Salem, NJ Nuclear Power Plant Supervisor Caught Using Cocaine
Recently, a federal drug test that was conducted on a supervisor of a nuclear power plant in Salem, NJ came back positive for cocaine. The more I look into this situation, the more alarmed I am becoming.
Like the Fukishima reactors in Japan, which you’ll recall melted down in Japan just 3 years ago, following an earthquake and tsunami, the Salem plant sits on the water’s edge in a sleepy part of New Jersey.
Federal Drug Testing
I don’t know about you, but this all sounds pretty scary to me. And makes me thankful that the NRC adopted federal drug testing as a normal course of business. Shockingly, in 2012, 205 nuclear power plant employees were caught using cocaine, marijuana, or alcohol on the job. However you feel about drugs, you have to admit that those substances are going to affect your ability to operate equipment. And when an equipment failure or malfunction can affect the lives of tens of thousands of people, not to mention the environment and all the species living in the water and land around the plant, it is serious business. More than 50,000 people actually live within 10 miles of the reactors.
NRC Drug Test vs. DOT Drug Test
The NRC drug test is very similar to the DOT drug test, and both use the Federal Custody and Control Form (CCF), also widely known as a Chain of Custody (COC). They also both test for the same five classes of drugs (cocaine, marijuana, PCP, amphetamines, and opiates) through the urine (and alcohol via breath alcohol test). Both added MDMA/6AM to the amphetamines class in recent years.

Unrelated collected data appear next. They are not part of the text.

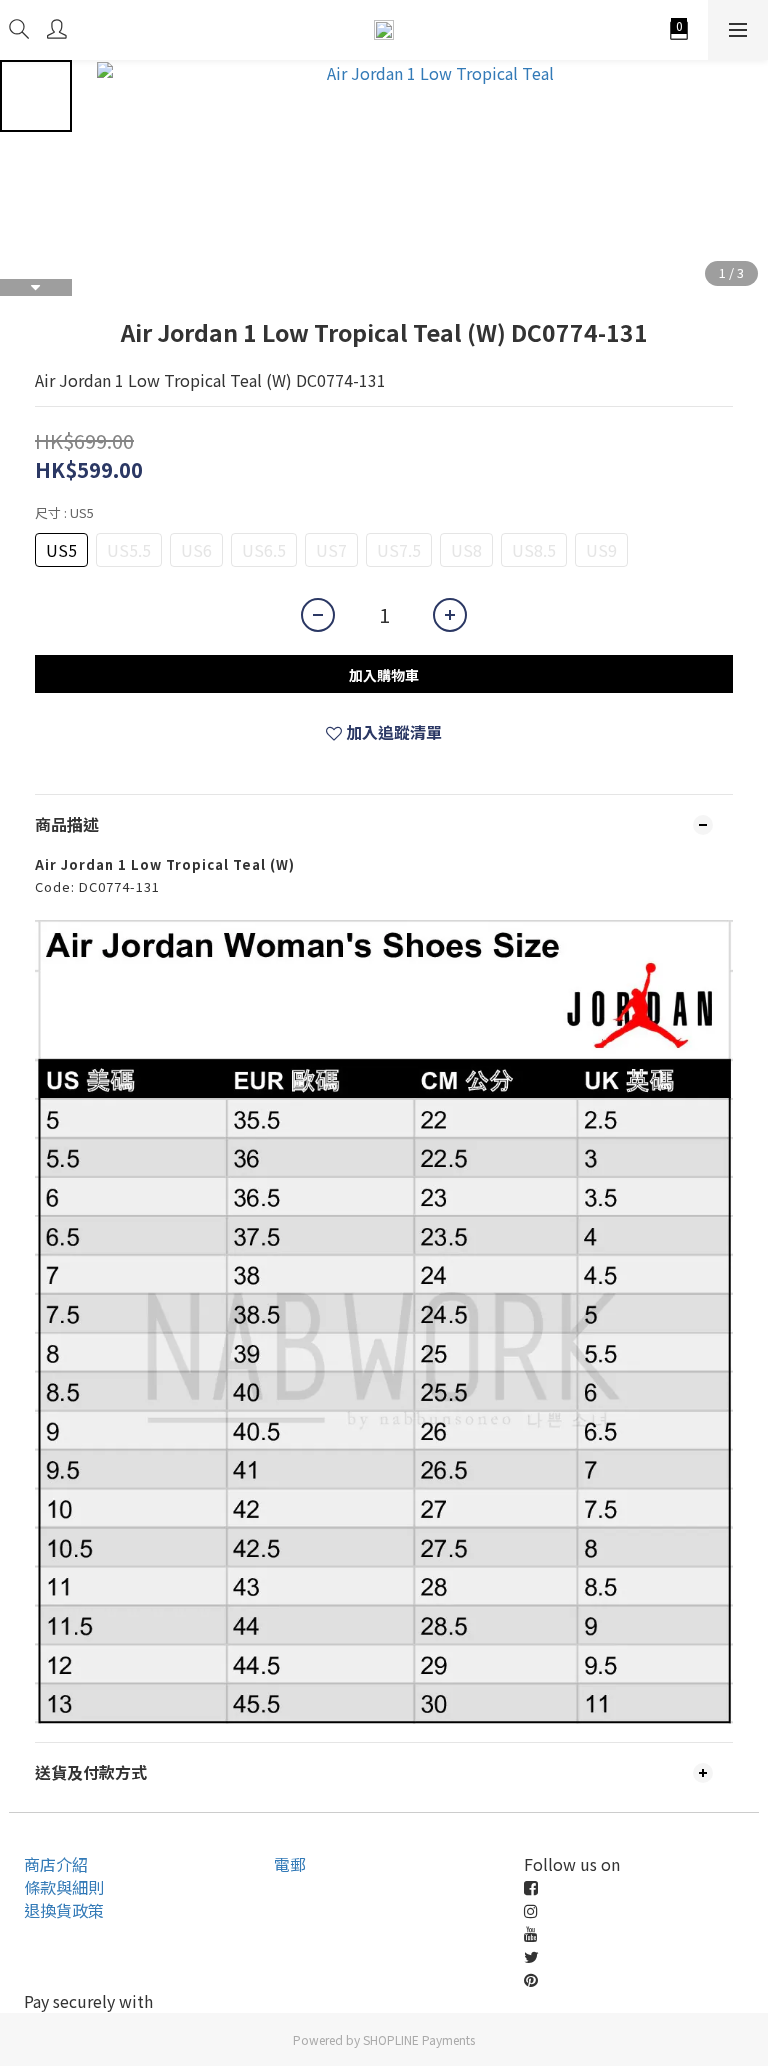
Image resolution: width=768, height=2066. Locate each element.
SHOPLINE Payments (419, 2039)
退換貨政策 (64, 1910)
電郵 (290, 1864)
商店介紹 (56, 1864)
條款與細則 (64, 1887)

When I looked into the process that NRC uses for reasonable suspicion, I was alarmed by their unwillingness to allow testing on workers based on anonymous tips! Sure, in a non-safety-sensitive workplace, it could become invasive to keep on testing workers based on anonymous phone calls. Worker protections are, of course, very important. But when you are a supervisor of a nuclear power plant? Shouldn’t those protections cede way to the greater good of protecting the public? If an anonymous caller identifies a supervisor as a drug user…so what! If the said supervisor has nothing to hide, he or she should be proud to take a federal urine drug test to prove it.
That’s my opinion on this radioactive topic. What’s yours?